Whitman on the conference call said she will also review the Autonomy deal, though she noted, "From what I know now, I think the strategy is right and the initiatives we undertook on August 18 are right."
While Whitman's experience has primarily been in the consumer market, that does not necessarily mean she would not be able to lead HP, the solution provider said.
Apotheker sent mixed signals to channel partners recently, including a push a few months ago for partners to invest in mobility and tablet PCs and then last month deciding to kill its TouchPad tablet PC and get out of PCs, the solution provider said.

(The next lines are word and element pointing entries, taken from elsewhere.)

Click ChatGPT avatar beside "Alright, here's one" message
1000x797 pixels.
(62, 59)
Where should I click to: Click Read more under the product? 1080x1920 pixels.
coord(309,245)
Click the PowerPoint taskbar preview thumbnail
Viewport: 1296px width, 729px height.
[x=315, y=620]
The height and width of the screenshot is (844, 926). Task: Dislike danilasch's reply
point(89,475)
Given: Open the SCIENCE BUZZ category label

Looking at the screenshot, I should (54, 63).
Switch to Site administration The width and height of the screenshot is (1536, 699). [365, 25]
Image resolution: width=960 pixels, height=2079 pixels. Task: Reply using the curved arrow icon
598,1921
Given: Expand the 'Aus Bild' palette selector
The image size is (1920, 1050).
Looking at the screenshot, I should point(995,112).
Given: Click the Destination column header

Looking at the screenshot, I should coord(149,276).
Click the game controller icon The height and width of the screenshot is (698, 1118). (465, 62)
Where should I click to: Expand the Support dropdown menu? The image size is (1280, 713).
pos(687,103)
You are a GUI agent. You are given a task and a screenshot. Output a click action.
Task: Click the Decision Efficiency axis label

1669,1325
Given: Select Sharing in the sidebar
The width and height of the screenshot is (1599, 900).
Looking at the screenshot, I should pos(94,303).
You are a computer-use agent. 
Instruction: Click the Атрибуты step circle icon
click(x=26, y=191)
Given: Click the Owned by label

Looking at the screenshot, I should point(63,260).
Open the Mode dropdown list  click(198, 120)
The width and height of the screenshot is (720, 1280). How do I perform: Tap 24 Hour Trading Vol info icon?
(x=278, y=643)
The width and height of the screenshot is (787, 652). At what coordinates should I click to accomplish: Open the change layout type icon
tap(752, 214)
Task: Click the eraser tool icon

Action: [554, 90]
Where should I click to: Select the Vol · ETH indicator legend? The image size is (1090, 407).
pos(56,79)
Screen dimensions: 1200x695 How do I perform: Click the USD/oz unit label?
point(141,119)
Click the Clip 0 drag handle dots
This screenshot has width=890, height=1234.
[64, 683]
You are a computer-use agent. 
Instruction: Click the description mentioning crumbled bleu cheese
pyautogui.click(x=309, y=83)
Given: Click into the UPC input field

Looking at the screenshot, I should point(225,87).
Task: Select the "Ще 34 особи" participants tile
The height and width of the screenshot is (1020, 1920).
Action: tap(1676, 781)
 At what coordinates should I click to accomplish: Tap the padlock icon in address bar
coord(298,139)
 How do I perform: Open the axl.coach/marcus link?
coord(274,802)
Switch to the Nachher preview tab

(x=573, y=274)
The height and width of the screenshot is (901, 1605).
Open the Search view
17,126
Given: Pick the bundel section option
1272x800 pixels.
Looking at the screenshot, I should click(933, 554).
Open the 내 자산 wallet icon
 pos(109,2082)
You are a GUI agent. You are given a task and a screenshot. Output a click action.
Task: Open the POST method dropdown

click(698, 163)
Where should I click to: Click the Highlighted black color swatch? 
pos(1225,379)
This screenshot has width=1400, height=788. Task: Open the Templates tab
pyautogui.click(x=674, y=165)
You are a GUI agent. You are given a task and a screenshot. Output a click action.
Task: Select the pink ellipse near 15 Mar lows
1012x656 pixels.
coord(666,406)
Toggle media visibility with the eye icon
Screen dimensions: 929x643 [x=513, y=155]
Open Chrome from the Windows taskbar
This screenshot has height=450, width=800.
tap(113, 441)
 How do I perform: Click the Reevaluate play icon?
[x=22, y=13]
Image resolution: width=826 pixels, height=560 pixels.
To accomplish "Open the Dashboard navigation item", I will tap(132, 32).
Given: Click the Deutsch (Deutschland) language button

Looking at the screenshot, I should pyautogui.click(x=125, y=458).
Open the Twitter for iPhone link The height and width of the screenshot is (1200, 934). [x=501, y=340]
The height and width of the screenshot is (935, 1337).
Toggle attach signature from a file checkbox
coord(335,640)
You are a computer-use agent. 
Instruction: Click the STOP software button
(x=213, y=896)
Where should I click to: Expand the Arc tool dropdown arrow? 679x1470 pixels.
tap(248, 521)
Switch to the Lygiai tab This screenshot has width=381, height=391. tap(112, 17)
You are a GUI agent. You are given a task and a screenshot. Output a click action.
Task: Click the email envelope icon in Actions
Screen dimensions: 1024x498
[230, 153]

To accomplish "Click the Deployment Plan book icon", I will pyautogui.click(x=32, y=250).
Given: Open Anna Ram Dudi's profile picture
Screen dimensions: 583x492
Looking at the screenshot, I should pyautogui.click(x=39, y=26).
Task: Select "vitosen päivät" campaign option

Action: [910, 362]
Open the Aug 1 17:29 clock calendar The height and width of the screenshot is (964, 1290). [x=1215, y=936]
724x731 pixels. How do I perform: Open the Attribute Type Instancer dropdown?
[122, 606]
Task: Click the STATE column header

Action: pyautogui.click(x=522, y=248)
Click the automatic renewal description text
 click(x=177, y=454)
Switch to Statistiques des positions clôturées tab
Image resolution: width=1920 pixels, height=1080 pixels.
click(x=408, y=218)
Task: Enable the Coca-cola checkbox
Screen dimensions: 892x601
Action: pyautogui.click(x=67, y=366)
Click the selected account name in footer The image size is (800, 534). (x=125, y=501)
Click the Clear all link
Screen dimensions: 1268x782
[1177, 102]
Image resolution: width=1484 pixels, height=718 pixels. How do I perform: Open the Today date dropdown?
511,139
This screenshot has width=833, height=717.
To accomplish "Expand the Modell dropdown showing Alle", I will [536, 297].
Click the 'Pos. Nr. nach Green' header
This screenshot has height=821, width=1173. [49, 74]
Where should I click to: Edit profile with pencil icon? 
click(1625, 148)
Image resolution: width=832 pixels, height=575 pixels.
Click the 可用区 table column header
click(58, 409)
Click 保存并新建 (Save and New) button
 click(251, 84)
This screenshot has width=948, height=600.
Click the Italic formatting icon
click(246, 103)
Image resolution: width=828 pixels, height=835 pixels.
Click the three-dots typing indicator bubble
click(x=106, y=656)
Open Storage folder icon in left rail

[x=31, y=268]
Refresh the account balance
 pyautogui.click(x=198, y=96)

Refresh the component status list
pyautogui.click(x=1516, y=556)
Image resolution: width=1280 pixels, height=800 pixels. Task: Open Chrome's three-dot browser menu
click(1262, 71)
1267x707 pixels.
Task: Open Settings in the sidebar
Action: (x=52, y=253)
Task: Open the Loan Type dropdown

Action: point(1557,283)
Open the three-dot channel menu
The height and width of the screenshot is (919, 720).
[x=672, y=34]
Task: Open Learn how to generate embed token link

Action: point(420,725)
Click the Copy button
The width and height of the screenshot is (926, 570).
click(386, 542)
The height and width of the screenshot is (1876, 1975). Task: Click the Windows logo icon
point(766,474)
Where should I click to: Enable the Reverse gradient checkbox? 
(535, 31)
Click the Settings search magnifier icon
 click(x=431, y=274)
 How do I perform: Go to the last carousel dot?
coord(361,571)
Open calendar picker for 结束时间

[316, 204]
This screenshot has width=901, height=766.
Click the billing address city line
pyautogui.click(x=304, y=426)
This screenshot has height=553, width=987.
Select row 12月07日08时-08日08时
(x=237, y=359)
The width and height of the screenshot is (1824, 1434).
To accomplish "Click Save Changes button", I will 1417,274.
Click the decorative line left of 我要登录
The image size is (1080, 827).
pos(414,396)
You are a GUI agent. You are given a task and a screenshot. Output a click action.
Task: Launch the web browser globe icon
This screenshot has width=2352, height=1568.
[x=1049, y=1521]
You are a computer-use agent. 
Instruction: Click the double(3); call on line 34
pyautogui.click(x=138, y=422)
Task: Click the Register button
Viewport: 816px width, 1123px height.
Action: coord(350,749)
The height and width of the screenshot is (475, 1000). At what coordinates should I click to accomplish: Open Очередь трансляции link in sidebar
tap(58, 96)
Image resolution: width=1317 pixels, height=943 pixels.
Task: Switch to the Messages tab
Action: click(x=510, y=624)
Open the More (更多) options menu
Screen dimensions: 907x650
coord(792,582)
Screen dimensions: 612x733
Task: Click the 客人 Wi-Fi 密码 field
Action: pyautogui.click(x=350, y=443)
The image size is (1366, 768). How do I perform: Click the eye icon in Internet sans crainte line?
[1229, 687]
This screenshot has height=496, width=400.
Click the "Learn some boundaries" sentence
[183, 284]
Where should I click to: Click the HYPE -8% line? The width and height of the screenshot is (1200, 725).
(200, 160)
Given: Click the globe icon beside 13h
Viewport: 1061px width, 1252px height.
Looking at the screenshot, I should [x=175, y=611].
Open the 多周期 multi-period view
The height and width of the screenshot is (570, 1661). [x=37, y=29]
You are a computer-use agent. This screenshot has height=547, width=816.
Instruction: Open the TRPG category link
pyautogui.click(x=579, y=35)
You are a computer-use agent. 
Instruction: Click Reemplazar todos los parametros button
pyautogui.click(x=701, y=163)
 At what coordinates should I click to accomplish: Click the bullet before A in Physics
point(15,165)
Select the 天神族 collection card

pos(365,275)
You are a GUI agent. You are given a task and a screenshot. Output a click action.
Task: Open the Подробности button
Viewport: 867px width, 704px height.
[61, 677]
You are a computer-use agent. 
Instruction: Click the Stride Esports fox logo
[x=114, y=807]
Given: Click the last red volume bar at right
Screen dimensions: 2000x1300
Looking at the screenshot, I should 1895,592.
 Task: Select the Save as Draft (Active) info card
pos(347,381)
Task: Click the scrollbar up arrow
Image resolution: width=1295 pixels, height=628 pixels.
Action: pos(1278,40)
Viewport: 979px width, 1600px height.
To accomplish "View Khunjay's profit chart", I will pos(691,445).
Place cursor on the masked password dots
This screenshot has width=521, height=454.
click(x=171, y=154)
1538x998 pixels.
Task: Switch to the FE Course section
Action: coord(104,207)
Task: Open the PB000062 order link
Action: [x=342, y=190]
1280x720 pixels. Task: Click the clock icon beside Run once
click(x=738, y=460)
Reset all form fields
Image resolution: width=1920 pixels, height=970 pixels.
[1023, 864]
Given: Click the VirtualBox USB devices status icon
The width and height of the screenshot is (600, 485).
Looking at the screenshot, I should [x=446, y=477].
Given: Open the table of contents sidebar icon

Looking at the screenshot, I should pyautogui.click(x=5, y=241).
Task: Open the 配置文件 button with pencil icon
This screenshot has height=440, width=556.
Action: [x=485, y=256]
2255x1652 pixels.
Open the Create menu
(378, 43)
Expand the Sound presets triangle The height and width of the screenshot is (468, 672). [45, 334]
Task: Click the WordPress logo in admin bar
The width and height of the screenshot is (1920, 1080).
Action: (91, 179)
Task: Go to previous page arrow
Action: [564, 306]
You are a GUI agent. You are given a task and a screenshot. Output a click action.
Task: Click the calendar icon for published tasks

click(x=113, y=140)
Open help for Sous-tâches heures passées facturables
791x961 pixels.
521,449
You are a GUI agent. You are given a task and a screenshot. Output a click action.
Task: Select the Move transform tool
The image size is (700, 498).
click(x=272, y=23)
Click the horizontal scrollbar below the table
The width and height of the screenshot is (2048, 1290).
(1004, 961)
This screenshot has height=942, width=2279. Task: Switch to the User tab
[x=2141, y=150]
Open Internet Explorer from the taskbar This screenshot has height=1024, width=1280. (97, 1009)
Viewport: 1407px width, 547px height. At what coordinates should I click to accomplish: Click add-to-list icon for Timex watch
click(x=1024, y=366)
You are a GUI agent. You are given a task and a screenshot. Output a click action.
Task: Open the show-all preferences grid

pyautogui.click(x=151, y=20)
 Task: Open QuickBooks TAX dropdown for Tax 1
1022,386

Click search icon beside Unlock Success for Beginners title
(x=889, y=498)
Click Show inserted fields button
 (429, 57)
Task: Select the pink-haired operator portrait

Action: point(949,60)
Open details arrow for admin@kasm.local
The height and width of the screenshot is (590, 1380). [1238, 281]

"To me, that is more disruptive to the channel than Meg's lack of channel experience," the solution provider said. "Meg has to stick to the nuts and bolts, and then she can do well. She has a lot of smart people there to advise her."
Paul Hilbert, principal at Englewood Cliffs, N.J.-based HP partner Network Doctor, said Whitman is a "proven leader" and capable of taking the ball and running with it. Hilbert added, however, that there are several things Whitman should do off the bat to get partners excited about the "new HP."
"She should see what the community wants," he said. "That should be her first order of business. See what the partners want from her."
For his part, Hilbert said he wants more integration across product lines, and he wants HP to take a less buttoned-up approach. With Whitman's experience in consumer and entertainment, she should be able to take cues from market leaders like Apple and give HP's products a fresh coat of paint and make them more attractive to partners and customers, he said.
At the same time, Whitman has her work cut out for her, righting HP's massive tablet misstep which led it to discontinue the TouchPad tablet due to poor sales, despite some solid reviews, Hilbert said.
"The flop on the tablet needs to be fixed," he said. "They really got people excited about that."